#### Activity
Each entry must appear in the answer exactly as given.

#### Recorded data

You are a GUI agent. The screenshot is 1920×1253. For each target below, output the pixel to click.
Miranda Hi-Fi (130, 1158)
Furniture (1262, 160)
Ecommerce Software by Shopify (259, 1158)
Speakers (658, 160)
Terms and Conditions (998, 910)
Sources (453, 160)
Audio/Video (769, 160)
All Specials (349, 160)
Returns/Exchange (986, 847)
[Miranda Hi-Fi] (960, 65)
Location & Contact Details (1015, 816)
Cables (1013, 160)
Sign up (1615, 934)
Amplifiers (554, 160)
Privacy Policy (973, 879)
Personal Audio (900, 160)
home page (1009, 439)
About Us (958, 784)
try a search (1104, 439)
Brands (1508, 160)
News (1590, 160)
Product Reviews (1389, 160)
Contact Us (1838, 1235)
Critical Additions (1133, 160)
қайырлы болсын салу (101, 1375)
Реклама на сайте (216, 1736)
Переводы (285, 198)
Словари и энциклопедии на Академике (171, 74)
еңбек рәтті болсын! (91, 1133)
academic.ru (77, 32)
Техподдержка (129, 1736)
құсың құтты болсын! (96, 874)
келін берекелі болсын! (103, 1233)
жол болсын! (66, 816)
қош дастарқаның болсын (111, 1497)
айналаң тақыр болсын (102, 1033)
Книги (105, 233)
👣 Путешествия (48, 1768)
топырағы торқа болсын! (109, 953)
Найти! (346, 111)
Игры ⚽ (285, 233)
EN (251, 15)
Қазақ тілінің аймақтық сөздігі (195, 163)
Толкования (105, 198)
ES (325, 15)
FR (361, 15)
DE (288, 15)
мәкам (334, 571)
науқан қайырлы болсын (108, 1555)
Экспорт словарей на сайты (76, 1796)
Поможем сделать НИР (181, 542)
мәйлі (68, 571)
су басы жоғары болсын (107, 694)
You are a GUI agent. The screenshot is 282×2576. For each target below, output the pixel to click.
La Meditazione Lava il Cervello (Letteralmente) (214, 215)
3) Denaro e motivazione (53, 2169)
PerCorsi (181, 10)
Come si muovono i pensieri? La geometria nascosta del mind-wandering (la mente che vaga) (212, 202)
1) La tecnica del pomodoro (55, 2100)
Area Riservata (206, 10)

#### Response
You are a GUI agent. The screenshot is 1920×1253. For each target below, output the pixel to click.
Miranda Hi-Fi (130, 1158)
Furniture (1262, 160)
Ecommerce Software by Shopify (259, 1158)
Speakers (658, 160)
Terms and Conditions (998, 910)
Sources (453, 160)
Audio/Video (769, 160)
All Specials (349, 160)
Returns/Exchange (986, 847)
[Miranda Hi-Fi] (960, 65)
Location & Contact Details (1015, 816)
Cables (1013, 160)
Sign up (1615, 934)
Amplifiers (554, 160)
Privacy Policy (973, 879)
Personal Audio (900, 160)
home page (1009, 439)
About Us (958, 784)
try a search (1104, 439)
Brands (1508, 160)
News (1590, 160)
Product Reviews (1389, 160)
Contact Us (1838, 1235)
Critical Additions (1133, 160)
қайырлы болсын салу (101, 1375)
Реклама на сайте (216, 1736)
Переводы (285, 198)
Словари и энциклопедии на Академике (171, 74)
еңбек рәтті болсын! (91, 1133)
academic.ru (77, 32)
Техподдержка (129, 1736)
құсың құтты болсын! (96, 874)
келін берекелі болсын! (103, 1233)
жол болсын! (66, 816)
қош дастарқаның болсын (111, 1497)
айналаң тақыр болсын (102, 1033)
Книги (105, 233)
👣 Путешествия (48, 1768)
топырағы торқа болсын! (109, 953)
Найти! (346, 111)
Игры ⚽ (285, 233)
EN (251, 15)
Қазақ тілінің аймақтық сөздігі (195, 163)
Толкования (105, 198)
ES (325, 15)
FR (361, 15)
DE (288, 15)
мәкам (334, 571)
науқан қайырлы болсын (108, 1555)
Экспорт словарей на сайты (76, 1796)
Поможем сделать НИР (181, 542)
мәйлі (68, 571)
су басы жоғары болсын (107, 694)
You are a GUI agent. The screenshot is 282×2576. For each target below, output the pixel to click.
La Meditazione Lava il Cervello (Letteralmente) (214, 215)
3) Denaro e motivazione (53, 2169)
PerCorsi (181, 10)
Come si muovono i pensieri? La geometria nascosta del mind-wandering (la mente che vaga) (212, 202)
1) La tecnica del pomodoro (55, 2100)
Area Riservata (206, 10)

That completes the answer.